Wie sehen Sie ihre Chancen, sich in Zukunft auch in der DFB-Auswahl als feste Größe zu etablieren?

Malik Fathi: Natürlich ist es schwer, und es geht nur über konstant gute Leistungen im Verein. Aber ich bin fest entschlossen, meine Chance zu nutzen und alles dafür zu tun, mich in der Nationalmannschaft zu etablieren.

Am Samstag spielen Sie wieder gegen Ihren ehemaligen Trainer und Förderer Meyer. Ist das eine besondere Partie für Sie oder ein ganz normales Bundesliga-Duell?

Malik Fathi: Es ist zunächst einmal ein ganz normales Bundesligaspiel, das wir unbedingt gewinnen wollen und müssen. Natürlich freue ich mich auch auf Hans Meyer, dem ich eine Menge zu verdanken habe.

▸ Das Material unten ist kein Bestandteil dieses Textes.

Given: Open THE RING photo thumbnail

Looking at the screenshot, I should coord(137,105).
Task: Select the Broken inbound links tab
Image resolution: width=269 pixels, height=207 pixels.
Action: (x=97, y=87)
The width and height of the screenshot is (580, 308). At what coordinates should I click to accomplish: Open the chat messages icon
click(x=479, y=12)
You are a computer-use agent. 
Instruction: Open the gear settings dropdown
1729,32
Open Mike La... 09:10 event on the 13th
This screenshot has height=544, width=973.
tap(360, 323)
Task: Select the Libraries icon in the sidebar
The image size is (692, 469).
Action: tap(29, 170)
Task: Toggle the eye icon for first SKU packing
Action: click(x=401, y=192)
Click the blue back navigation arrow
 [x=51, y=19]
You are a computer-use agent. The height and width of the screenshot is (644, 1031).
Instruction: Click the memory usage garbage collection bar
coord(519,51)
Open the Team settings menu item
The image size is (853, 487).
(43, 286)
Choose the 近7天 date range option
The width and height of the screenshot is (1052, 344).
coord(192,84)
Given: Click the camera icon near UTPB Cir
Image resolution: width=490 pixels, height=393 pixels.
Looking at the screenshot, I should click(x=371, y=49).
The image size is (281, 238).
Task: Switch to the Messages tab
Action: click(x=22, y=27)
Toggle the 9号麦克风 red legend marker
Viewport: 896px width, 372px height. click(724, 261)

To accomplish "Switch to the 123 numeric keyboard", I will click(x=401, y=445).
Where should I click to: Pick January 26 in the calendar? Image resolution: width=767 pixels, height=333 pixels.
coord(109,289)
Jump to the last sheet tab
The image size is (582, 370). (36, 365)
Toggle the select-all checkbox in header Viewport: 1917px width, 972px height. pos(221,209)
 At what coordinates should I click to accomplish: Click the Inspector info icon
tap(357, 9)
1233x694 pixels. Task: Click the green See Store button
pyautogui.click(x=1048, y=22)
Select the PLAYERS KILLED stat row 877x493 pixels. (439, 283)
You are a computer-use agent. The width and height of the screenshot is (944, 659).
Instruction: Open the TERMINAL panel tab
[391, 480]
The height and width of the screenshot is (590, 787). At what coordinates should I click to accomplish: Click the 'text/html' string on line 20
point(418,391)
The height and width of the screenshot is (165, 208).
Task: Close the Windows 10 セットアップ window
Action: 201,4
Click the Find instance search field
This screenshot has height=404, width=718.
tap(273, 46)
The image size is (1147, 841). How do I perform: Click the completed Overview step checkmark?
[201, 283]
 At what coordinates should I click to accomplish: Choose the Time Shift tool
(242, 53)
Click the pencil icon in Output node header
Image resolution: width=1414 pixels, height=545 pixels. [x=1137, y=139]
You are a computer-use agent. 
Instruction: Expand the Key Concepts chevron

Nur Geschenke werden am Samstag, auch wenn Hans Meyer am Freitag Geburtstag hat, nicht verteilt.

Wie bei der Hertha weiß man auch in Nürnberg zurzeit noch nicht so genau einzuschätzen, wie es um die eigene Stärke wirklich bestellt ist. Wie schätzen Sie den Club ein, und was trauen Sie den Schützlingen von Trainer Hans Meyer in dieser Saison zu?

Malik Fathi: So aus der Entfernung fällt mir es natürlich schwer, eine genaue Einschätzung abzugeben, aber ich denke, dass Nürnberg eine kompakte Mannschaft hat, aus der einzelne Spieler herausragen. Ich kann mir gut vorstellen, dass Nürnberg eine gute Rolle spielen kann, aber bitte hinter uns in der Tabelle.

Der Club hat jetzt siebenmal in Folge Remis gespielt, ist einerseits das einzig noch ungeschlagene Team der Liga, wartet andererseits aber schon seit sieben Runden auf einen Sieg. Was für ein Spiel erwarten Sie vor diesem Hintergrund, und ist am Samstag ein Unentschieden nicht bereits programmiert...?

Malik Fathi: Ein Unentschieden ist für uns zu wenig, wir wollen mit aller Macht gewinnen. Es wird sicherlich ein sehr intensives Spiel mit dem hoffentlich besseren Ende für uns. Ich denke, es ist im Sinne von Nürnberg, lieber einmal zu verlieren und dann irgendwann zu gewinnen als immer unentschieden zu spielen. Außerdem ist dann auch der Druck für den Club weg, als einzige Mannschaft in der Bundesliga noch ohne Niederlage zu sein...

Vielen Dank, Herr Fathi, für das Gespräch!